If you think you want a more fitted Jasika Blazer (or any other jacket for that matter), or if you need more shaping around the bust, using the existing darts to draft a princess seam is a good way to go. Waist darts ending in the pocket is a pattern staple for tailored jackets and what’s been done for ages to give a little shaping to an otherwise pretty boxy garment. Tailored jackets in the early days of tailoring were drafted for men exclusively. When tailoring came into fashion for women, designers emphasized the waist and bust a lot, creating an hourglass shape and adding a lot of seams everywhere to make it snug. That’s when the famous princess seams that Dior utilized for blazers became iconic. Later on, menswear became trendy for women as well and boxy made a big come back!

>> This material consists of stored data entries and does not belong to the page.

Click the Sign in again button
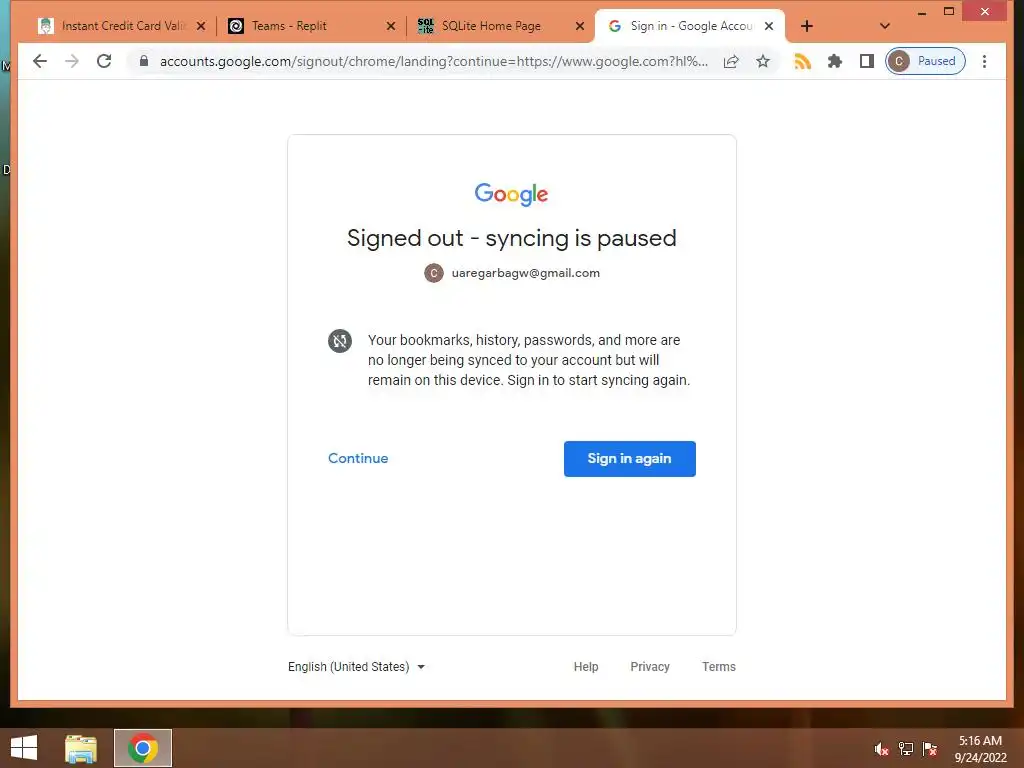This screenshot has width=1024, height=768. 630,458
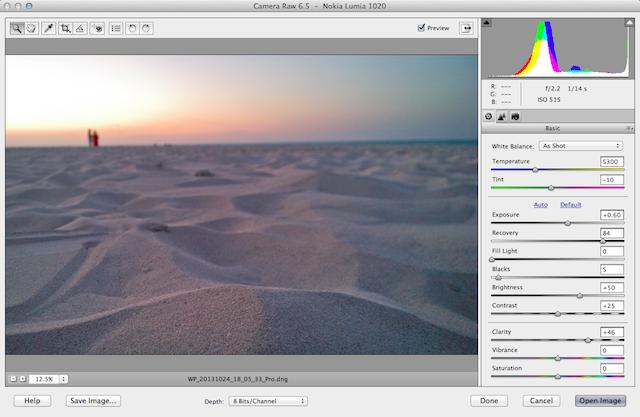Uncheck the Preview checkbox
The width and height of the screenshot is (640, 417).
(421, 28)
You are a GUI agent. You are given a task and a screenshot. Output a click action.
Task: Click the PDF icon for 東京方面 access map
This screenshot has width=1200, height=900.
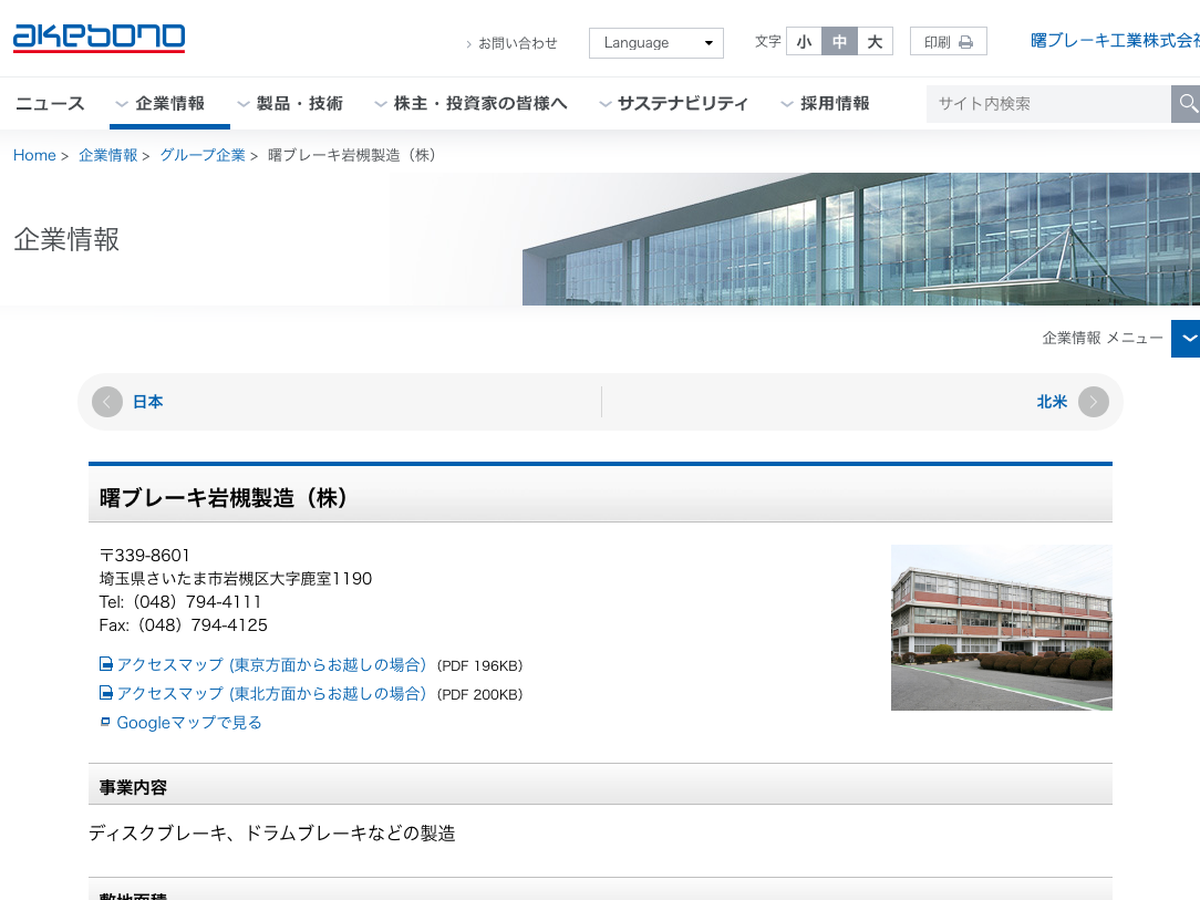pos(106,664)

Our Jasika blazer is a good combination of both, with true tailored blazer style and a semi-fitted shape (since the waist dart is relatively small) with a decent amount of shaping. But the good news is, you can shape it and style it some more! Switching from darts to adding a seam to a bodice is actually not that hard and requires just a few steps. Then again if you don’t need more shaping but just want to change the style lines you can do that with a princess seam -- you’re the designer here! I’m going to show you how to add a princess seam to the Jasika regular front, but also on the FBA C cup and the FBA D Cup (with two darts) in the armhole and shoulder.
DESIGN AWAY AND TRACE A LINES ON THE FRONT
First you have to determine your bust point location. There is a reference point on the pattern already, but you might want to do a quick muslin of the Front to check on yourself if it is really at the apex. Then draw where you want your princess line to be: it can be anywhere in the armhole to the shoulder, as long as it goes through or very near the bust point.
ADD NOTCHES AND CUT ALONG YOUR DRAFT LINES
You want to have a smooth curve at the bust so make sure your lines are not making any weird shapes. I would recommend getting rid of the bustpocket here as you want to see the nice curved shape of your princess seam.
ADD SEAM ALLOWANCES AND GRAINLINES
When your pieces are cut, draw your seam allowance (we are using a 5/8” seam allowance) and transfer your notches. At that point you can walk your seams or measure them making sure they all match. If you have a bit of excess on your side panel curve it is no big deal, you can smooth it when sewing and pressing. Decide if you want your princess seam to go all the way down or stop at the pocket. I've shown it both ways here; on the right side I cut the bottom from the center front piece and merged it with the side panel. When your pattern pieces are taped together, check the seams are matching well and add a grainline perpendicular to the pocket opening.
MAKE A MUSLIN
Make a muslin of the front with your new princess seam! For the example drawn here, the overall shape of the blazer is the exact same, so it should fit the same. If you want to adjust the fit you can do it on your muslin, pinching the extra fabric along the seam and then transderring those adjustments on the pattern.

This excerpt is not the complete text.